# Task description
Go to the line in the data below that contains "Add Ethereum to watchlist via star button". Write it out exactly, along with every later line through the last, and nothing else.

--- Input for this task Enclosed Below ---

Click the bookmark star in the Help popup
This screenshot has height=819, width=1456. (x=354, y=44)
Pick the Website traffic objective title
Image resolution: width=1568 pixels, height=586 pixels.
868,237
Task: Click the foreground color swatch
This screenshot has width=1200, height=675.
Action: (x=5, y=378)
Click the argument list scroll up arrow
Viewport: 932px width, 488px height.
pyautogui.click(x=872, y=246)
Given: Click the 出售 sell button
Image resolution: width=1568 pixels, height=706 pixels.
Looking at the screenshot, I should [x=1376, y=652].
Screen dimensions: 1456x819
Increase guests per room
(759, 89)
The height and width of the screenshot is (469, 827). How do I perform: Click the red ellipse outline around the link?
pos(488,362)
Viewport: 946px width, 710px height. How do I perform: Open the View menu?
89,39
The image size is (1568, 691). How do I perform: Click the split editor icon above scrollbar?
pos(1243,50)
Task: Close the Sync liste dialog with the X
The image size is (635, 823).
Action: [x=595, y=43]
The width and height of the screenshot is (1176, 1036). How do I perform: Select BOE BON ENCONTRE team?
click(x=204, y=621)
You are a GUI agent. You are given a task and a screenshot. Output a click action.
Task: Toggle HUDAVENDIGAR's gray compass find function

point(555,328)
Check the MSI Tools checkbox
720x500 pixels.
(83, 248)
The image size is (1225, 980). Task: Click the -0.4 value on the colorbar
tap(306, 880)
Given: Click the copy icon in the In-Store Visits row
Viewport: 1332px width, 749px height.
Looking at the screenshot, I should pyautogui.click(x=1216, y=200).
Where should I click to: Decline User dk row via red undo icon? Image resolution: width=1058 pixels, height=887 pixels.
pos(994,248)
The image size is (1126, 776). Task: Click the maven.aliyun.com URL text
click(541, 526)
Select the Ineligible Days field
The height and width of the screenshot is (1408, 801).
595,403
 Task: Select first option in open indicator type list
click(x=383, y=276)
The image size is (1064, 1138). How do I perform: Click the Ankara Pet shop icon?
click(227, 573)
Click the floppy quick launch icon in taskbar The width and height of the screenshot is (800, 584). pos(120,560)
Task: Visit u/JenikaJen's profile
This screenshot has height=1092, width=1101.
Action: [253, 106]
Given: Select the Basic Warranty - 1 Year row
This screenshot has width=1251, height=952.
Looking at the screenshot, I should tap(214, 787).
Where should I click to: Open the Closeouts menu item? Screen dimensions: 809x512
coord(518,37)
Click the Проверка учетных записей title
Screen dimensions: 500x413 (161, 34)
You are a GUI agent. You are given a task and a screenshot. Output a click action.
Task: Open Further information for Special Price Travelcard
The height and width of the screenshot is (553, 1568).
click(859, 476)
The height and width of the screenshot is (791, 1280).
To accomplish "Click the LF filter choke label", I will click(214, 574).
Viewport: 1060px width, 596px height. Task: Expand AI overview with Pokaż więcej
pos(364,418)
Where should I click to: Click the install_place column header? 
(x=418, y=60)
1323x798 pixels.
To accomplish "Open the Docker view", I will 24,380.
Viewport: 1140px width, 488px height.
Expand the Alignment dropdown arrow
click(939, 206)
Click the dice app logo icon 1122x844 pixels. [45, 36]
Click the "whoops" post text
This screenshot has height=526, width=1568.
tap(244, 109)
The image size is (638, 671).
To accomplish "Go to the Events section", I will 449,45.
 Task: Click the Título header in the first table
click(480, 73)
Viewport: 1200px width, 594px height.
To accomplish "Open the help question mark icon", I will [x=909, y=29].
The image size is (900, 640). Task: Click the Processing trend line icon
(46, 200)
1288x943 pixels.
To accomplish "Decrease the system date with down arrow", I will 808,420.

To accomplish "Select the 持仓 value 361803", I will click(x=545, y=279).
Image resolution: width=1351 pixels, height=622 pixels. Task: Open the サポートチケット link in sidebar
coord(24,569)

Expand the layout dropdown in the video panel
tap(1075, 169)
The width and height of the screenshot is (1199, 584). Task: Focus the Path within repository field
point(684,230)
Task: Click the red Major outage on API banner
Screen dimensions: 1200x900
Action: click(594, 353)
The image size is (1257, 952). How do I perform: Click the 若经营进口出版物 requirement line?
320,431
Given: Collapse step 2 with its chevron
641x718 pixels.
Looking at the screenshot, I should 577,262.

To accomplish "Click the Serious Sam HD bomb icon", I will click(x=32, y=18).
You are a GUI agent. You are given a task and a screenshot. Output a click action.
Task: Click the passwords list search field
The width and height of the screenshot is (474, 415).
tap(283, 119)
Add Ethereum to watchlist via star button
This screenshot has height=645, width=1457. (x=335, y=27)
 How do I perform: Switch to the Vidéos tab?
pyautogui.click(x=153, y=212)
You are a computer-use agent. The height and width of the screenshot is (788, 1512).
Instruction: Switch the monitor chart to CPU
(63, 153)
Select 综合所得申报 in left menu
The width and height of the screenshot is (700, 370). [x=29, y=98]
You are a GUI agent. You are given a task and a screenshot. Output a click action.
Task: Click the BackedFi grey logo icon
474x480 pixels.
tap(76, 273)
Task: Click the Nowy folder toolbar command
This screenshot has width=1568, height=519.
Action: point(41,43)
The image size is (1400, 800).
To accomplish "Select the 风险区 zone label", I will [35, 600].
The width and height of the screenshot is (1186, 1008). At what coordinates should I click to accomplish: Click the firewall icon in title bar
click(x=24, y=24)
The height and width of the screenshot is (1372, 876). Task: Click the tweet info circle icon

--- End of Enclosed Input for this task ---

# Answer below
Add Ethereum to watchlist via star button
This screenshot has height=645, width=1457. (x=335, y=27)
 How do I perform: Switch to the Vidéos tab?
pyautogui.click(x=153, y=212)
You are a computer-use agent. The height and width of the screenshot is (788, 1512).
Instruction: Switch the monitor chart to CPU
(63, 153)
Select 综合所得申报 in left menu
The width and height of the screenshot is (700, 370). [x=29, y=98]
You are a GUI agent. You are given a task and a screenshot. Output a click action.
Task: Click the BackedFi grey logo icon
474x480 pixels.
tap(76, 273)
Task: Click the Nowy folder toolbar command
This screenshot has width=1568, height=519.
Action: point(41,43)
The image size is (1400, 800).
To accomplish "Select the 风险区 zone label", I will [35, 600].
The width and height of the screenshot is (1186, 1008). At what coordinates should I click to accomplish: Click the firewall icon in title bar
click(x=24, y=24)
The height and width of the screenshot is (1372, 876). Task: Click the tweet info circle icon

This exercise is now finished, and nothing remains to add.